── MATERIAL FOR THIS TASK

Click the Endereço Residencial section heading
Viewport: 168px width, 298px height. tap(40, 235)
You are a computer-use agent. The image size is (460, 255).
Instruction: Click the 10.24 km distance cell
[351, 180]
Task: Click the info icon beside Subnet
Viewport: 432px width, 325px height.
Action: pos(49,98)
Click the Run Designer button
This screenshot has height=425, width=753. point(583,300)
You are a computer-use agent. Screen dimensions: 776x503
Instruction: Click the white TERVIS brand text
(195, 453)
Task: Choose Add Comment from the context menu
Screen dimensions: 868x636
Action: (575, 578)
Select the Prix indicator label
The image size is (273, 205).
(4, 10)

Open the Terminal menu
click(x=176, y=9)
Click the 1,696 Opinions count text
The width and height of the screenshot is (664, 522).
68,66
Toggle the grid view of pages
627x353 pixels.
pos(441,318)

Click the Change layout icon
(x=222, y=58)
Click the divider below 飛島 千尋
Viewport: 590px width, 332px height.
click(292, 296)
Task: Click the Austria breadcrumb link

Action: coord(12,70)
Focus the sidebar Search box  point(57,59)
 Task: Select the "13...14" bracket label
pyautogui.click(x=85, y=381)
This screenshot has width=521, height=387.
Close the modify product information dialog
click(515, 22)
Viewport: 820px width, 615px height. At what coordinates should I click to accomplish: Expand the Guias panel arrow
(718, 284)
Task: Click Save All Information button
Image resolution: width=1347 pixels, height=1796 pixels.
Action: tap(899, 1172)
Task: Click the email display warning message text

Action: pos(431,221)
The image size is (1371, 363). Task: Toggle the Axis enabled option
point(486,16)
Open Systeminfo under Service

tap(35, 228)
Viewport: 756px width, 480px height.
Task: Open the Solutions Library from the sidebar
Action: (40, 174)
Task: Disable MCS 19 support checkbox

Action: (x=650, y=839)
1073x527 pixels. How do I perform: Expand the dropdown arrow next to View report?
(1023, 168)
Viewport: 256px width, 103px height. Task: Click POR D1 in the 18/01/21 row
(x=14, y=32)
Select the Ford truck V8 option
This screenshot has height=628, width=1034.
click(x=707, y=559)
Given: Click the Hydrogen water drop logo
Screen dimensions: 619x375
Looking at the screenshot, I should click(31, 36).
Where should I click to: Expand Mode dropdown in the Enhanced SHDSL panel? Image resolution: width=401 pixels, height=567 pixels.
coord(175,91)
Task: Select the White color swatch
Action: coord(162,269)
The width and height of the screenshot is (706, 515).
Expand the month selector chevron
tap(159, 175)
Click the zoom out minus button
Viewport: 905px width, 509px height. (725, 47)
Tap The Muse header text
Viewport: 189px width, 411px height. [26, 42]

────

=== TASK REQUIREMENTS ===
Find the string "agent" in the entries above. Copy each line where it occurs.

=== RESPONSE AREA ===
You are a computer-use agent. The image size is (460, 255).
You are a computer-use agent. Screen dimensions: 776x503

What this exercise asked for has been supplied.